Я не ответил. Не знаю, отдаете ли вы себе отчет в том, насколько щекотливо и трудно было мое положение. Изобретатели подобного рода, которые придумали эликсир вечной жизни, электронный предсказатель будущего или, как в этом случае, машину времени, сталкиваются с величайшим недоверием всех, кого пробуют посвятить в свою тайну. Психика их болезненна, у них много душевных царапин, они боятся других людей и одновременно презирают их, ибо знают, что обречены на их помощь; понимая это, я должен был соблюдать в такие минуты необычайную осторожность. Впрочем, что бы я ни сделал, все было бы плохо воспринято. Изобретателя, который ищет помощи, толкает на это отчаяние, а не надежда, и ожидает он не благожелательности, а насмешек. Впрочем, благожелательность — этому его научил опыт — является только введением, за которым, как правило, начинается пренебрежение, скрытое за уговорами, ибо, разумеется, его уже не раз и не два пробовали отговорить от этой идеи. Если б я сказал: «Ах, это необыкновенно, вы действительно изобрели машину времени?» — он, возможно, бросился бы на меня с кулаками. То, что я молчал, озадачило его.

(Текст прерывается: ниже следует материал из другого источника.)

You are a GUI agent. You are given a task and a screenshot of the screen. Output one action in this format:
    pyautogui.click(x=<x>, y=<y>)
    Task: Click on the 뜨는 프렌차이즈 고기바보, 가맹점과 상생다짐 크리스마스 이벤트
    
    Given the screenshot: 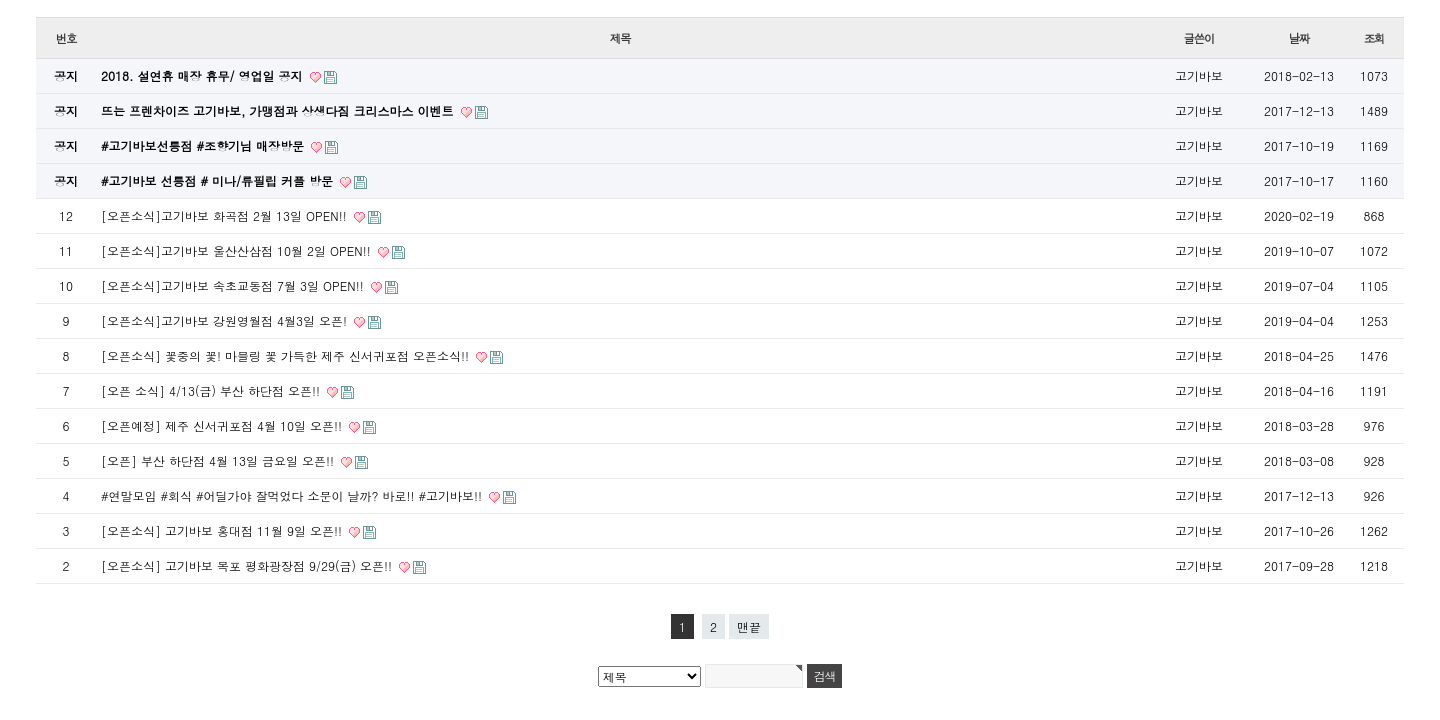 What is the action you would take?
    pyautogui.click(x=279, y=110)
    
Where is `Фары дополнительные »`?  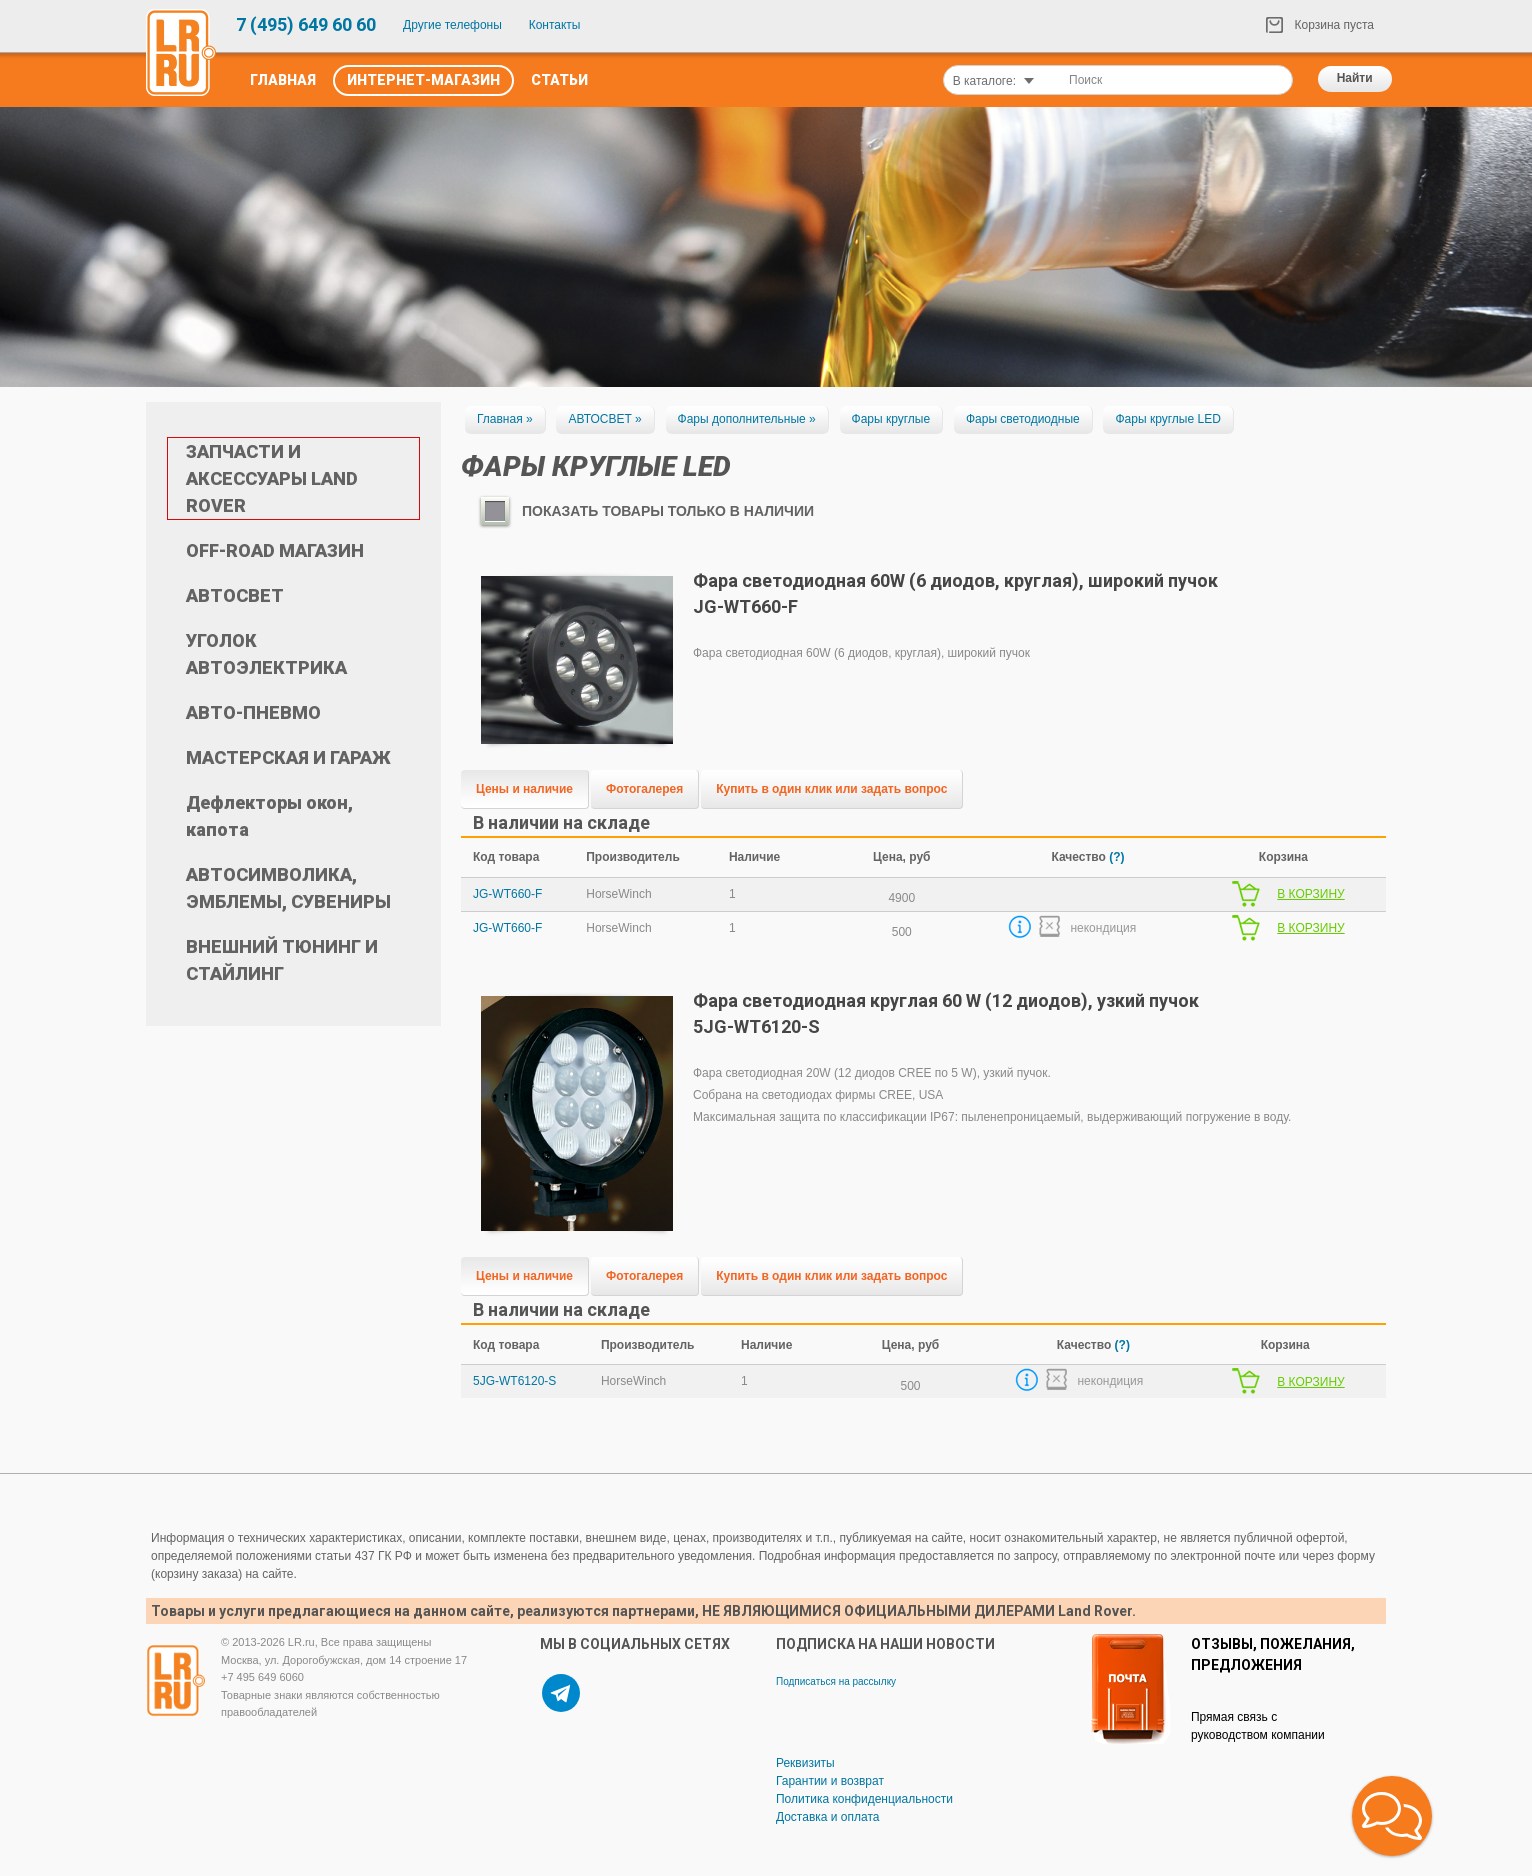
Фары дополнительные » is located at coordinates (747, 419).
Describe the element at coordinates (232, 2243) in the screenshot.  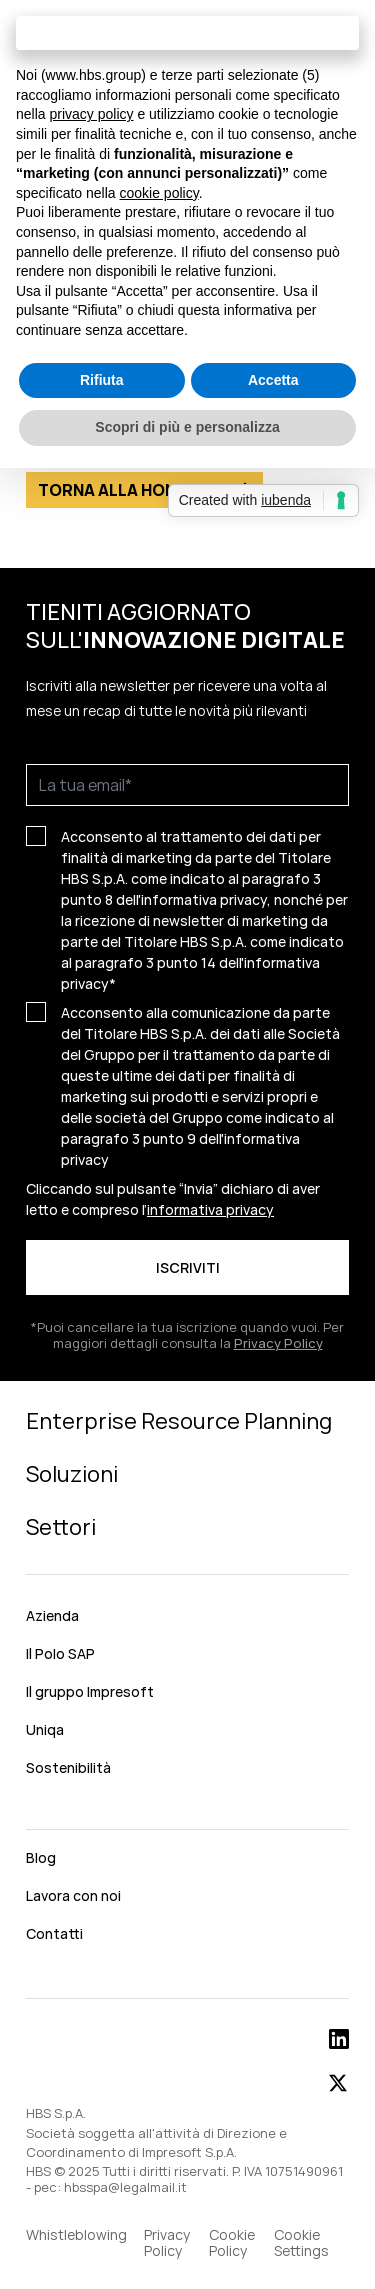
I see `Cookie Policy` at that location.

— Да, — сказал он, вызывающе сунув руки в карманы, это машина времени. Машина для путешествий во времени, понимаете?!

Я кивнул головой, стараясь, чтобы это не выглядело преувеличенно.

Его натиск разбился о пустоту, он растерялся и мгновенье стоял с весьма неумной миной. Лицо его было даже не старым, просто усталым, немыслимо измученным — налитые кровью глаза свидетельствовали о бесчисленных бессонных ночах, веки у него были припухшие, щетина, сбритая для такого случая, осталась около ушей и под нижней губой, указывая на то, что брился он быстро и нетерпеливо, говорил об этом и черный кружок пластыря на щеке.

— Вы ведь не физик, а?

— Нет.

— Тем лучше. Если б вы были физик, то не поверили бы мне, даже после того, что увидите собственными глазами, ибо это, — он показал на аппарат, который все еще тихонько мурлыкал, словно дремлющий кот (лампы его бросали на стену розоватый отблеск), — могло появиться лишь после того, как я начисто отбросил нагромождение идиотизмов, которые они считают сегодня физикой. Есть у вас какая-нибудь вещь, с которой вы могли бы без сожаления расстаться?